Text-Splitter is a command-line program written in Go that splits a text file into smaller chunks based on a maximum number of words per chunk, while preserving the original formatting of the input file. The program can be used to split large text files into smaller files for easier processing.
To use Text-Splitter, run the program from the command line with the following flags:
-words
: the maximum number of words per chunk (default: 100)-input
: the path to the input text file-output-dir
: the path to the output directory for the chunked files (default:<input_file_directory>/output
)
Example usage:
./text-splitter -words 4000 -input input.txt -output-dir output
Text-Splitter reads the input file line by line and splits each line into words. It then keeps track of the current number of words in the current chunk and writes each chunk to a separate file when the maximum number of words is reached. A line break is added to the current chunk to preserve the original formatting of the input file.

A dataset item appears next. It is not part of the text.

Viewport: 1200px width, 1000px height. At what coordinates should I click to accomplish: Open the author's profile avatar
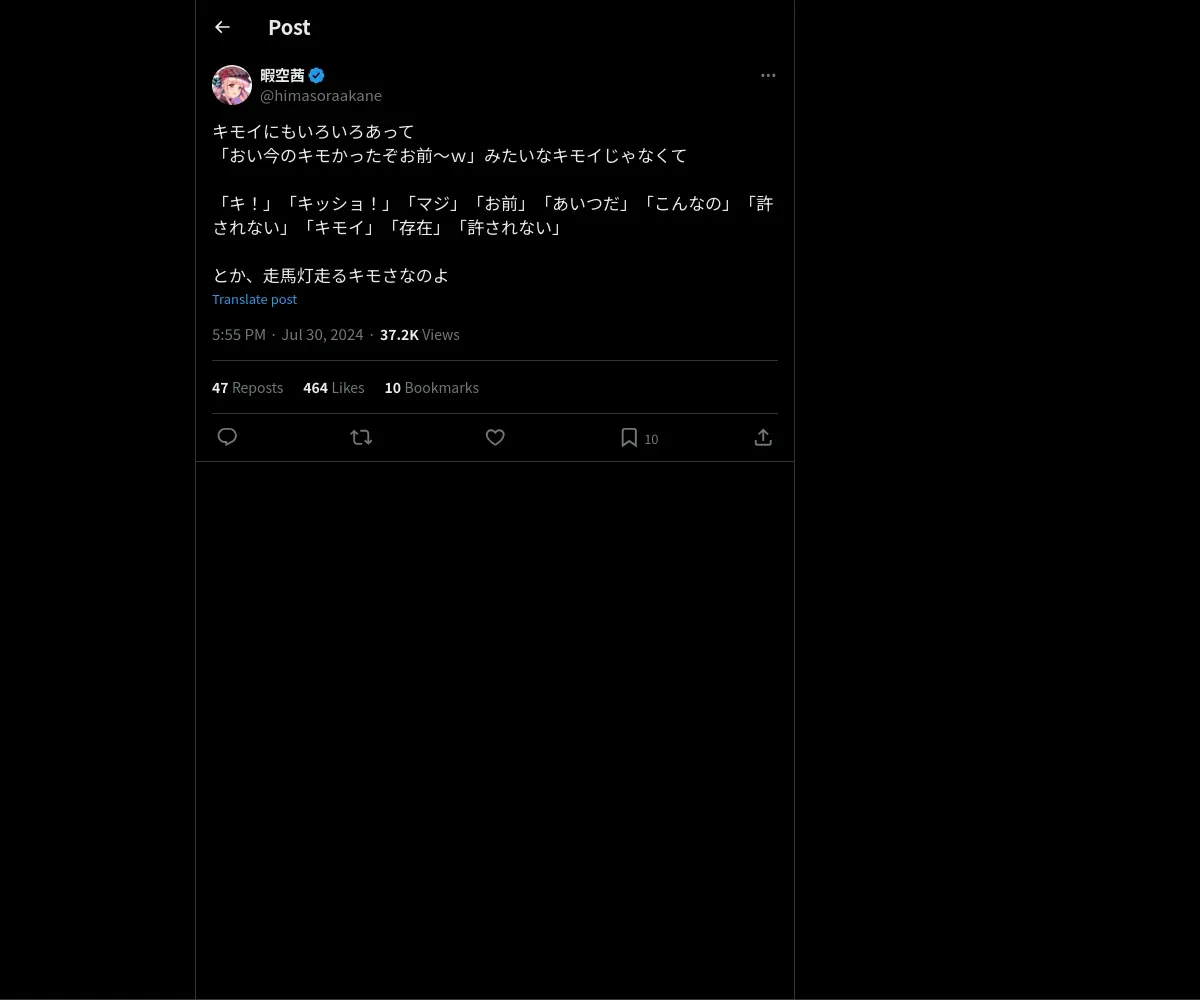click(x=232, y=85)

The program uses the following algorithm to split the input file into chunks:
- Open the input file.
- Create the output directory if it doesn't exist.
- Read the input file line by line.
- For each line, split the line into words.
- For each word, add the word to the current chunk and keep track of the current number of words in the chunk.
- If the maximum number of words per chunk is reached, write the current chunk to a separate file and start a new chunk with the next line.
- If a new file needs to be created, create the file and write the current chunk to it.
- Write a line break to the current chunk to preserve the original formatting.
- Close the last file.
- Print the paths of the output files.
Text-Splitter has no external dependencies and can be run on any system with Go installed.
Text-Splitter is released under the MIT License. See the LICENSE file for details.